Speaking at a Constitution Day event last month, Prime Minister Narendra Modi held the "colonial mindset" guilty for stalling India's development journey. Among other things, he claimed that India is the only country that is in the process of achieving the goals of the Paris Climate Agreement ahead of time. Yet, in the name of the environment, he rued, various pressures are being created upon India.

“To be net-zero for carbon, you must be net-positive for trees, and by 2030 we want to be planting far more trees across the world than we are losing,” British Prime Minister Boris Johnson said in August this year. The plea seemed to fall on deaf ears, as in the first six days of the CoP-26 itself, over nine million trees were cut down in the Brazilian Amazon. India, in its turn, promised to cut its emissions to net-zero by 2070 – which is a clean 20 years away from countries committing to reach the target by 2050.

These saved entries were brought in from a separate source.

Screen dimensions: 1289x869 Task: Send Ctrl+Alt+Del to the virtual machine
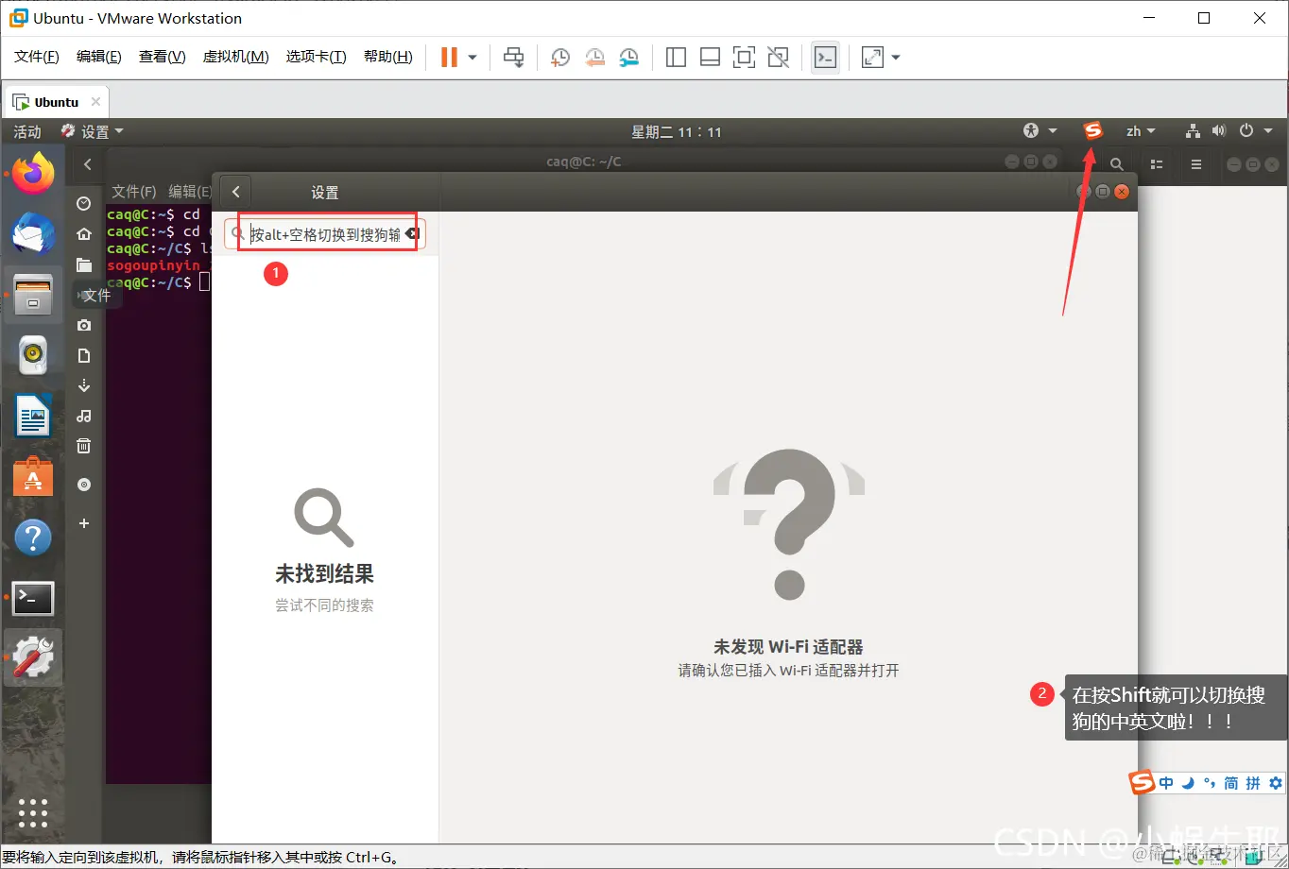[513, 58]
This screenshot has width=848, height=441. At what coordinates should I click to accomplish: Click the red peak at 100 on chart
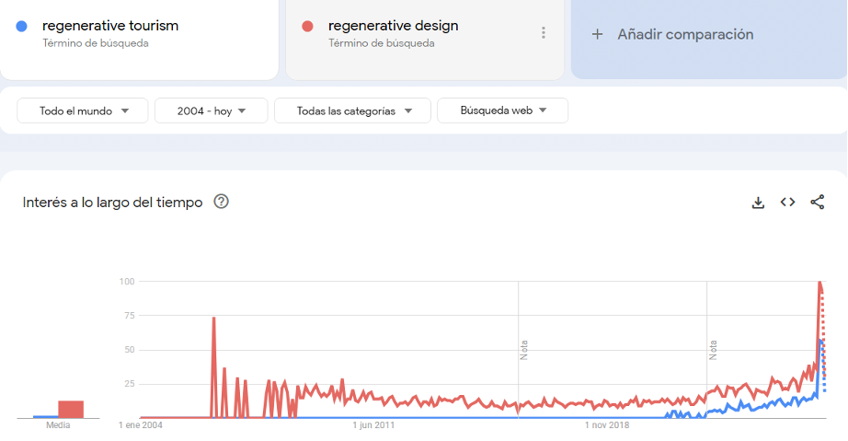[x=819, y=283]
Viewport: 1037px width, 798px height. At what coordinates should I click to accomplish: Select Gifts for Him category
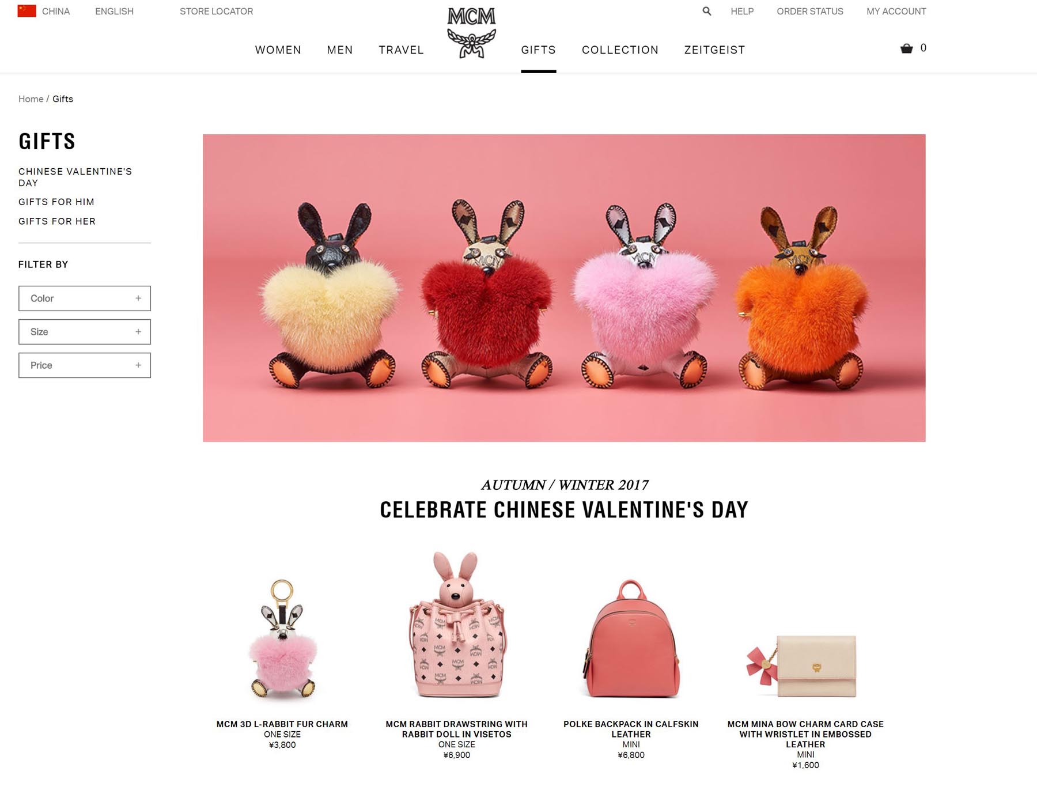pyautogui.click(x=56, y=202)

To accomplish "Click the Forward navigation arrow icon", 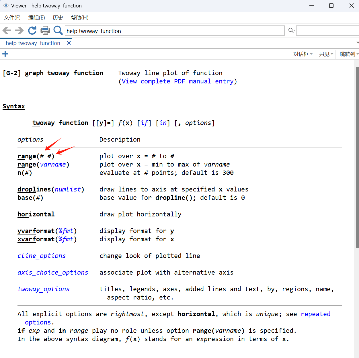I will pyautogui.click(x=19, y=30).
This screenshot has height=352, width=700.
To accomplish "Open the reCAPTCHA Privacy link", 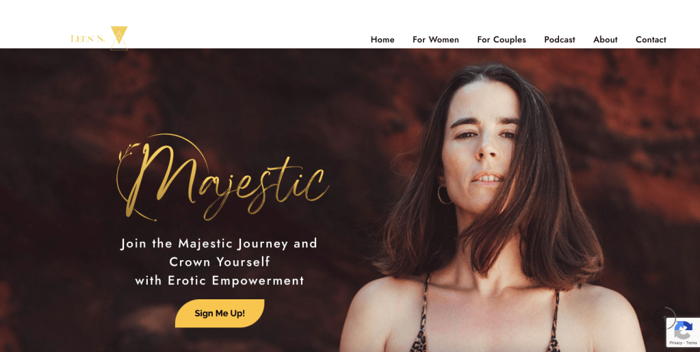I will 675,342.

India has committed to reducing greenhouse gas emission intensity under its nationally determined contributions (NDC), made at Paris in 2015, to achieve which carbon sinks of 2.5-3 billion tonnes of CO2-equivalent have to be created, by increasing India’s forest and tree cover to 33% of its land area. But the problem of any climate conversation is that once it goes outside the pale of a climate meet deliberations, the enthusiasm fizzles out. The media, too, is wary of keeping the climate discourse alive round the year.

Now, this pledge to increase India’s forest cover apparently makes it harder to access land for infrastructure projects by states and private entities. Efforts to bring more areas under the definition of ‘forest’ – even degraded land, once recorded as ‘forest’ in some land records, commercial plantations or ‘regions with trees of a certain canopy cover and density’ – are therefore afoot, alongside efforts to increase non-forest use of forest land.

The Union Ministry of Environment, Forest and Climate Change (MoEF&CC) released a consultation paper in October on the proposed amendments to the Forest Conservation Act (FCA), 1980, which proposes to allow private entities to lease forest land without the Centre’s prior approval – which is something the FCA requires. There is great apprehension that with the amendments the government aims to make the forests conducive for private corporations’ business.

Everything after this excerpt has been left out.